◆ **Work to do**
Write out every item below word for word, omitting the pictures.

(Target position records)
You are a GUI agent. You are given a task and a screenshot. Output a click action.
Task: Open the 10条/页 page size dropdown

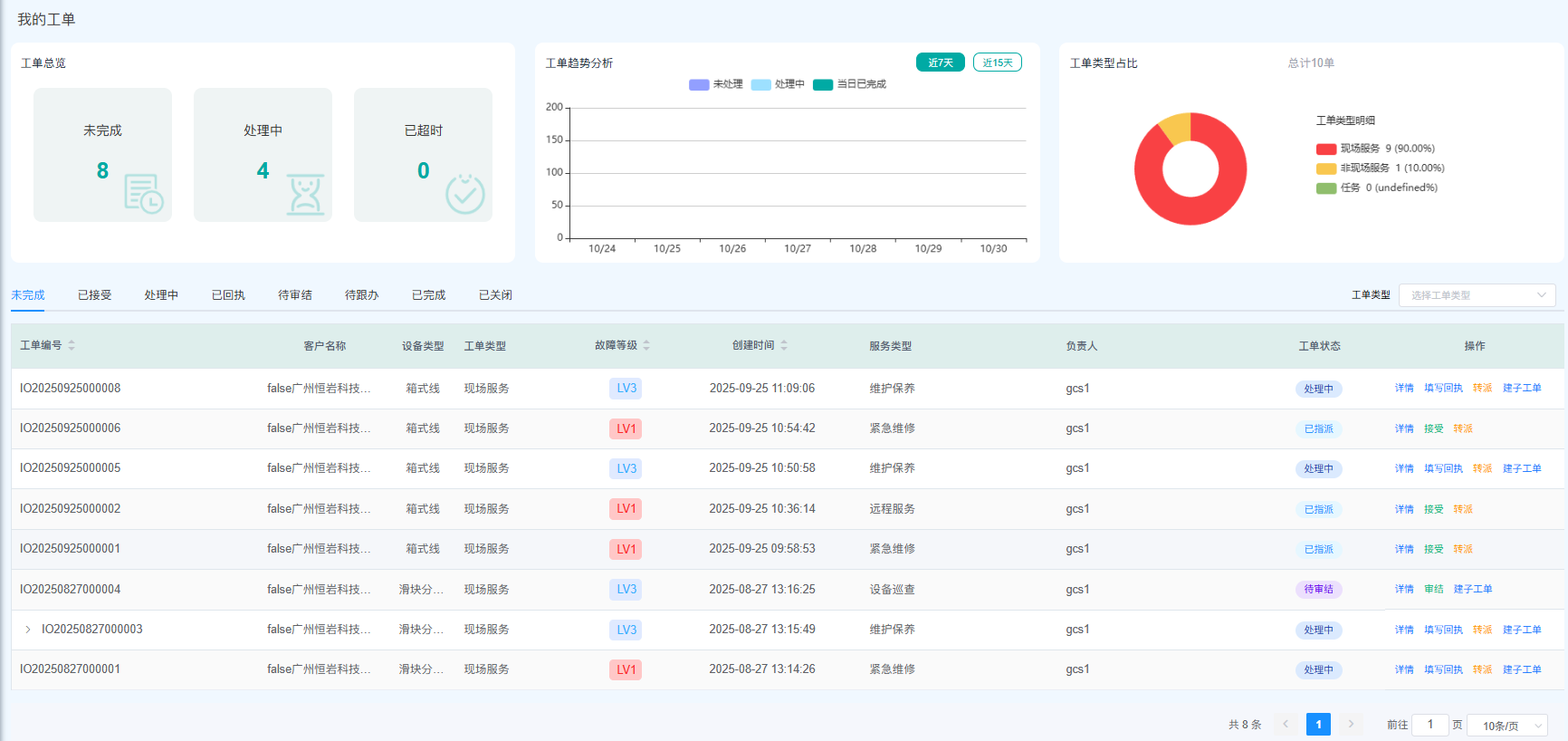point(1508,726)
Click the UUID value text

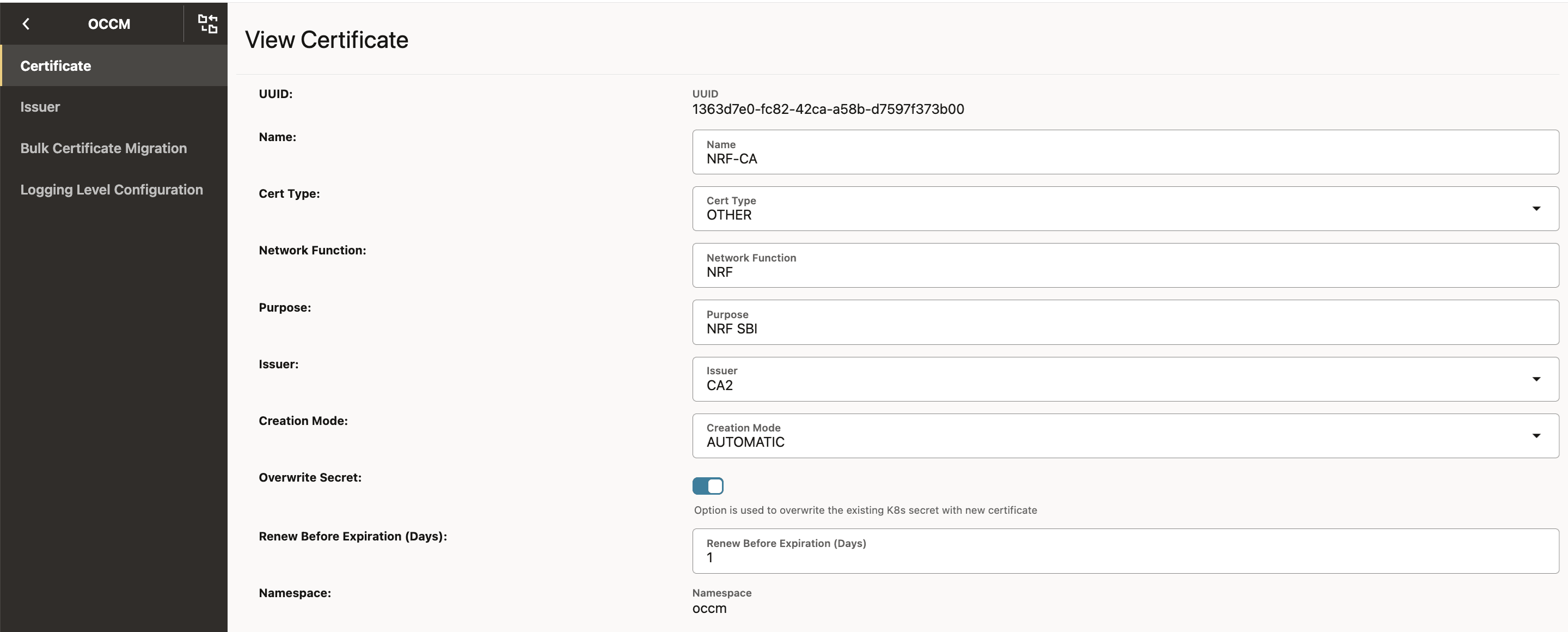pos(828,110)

◆ **Completed exercise**
You are a GUI agent. You are given a task and a screenshot. Output a click action.
Task: Open the 10条/页 page size dropdown

point(1508,726)
Click the UUID value text

pos(828,110)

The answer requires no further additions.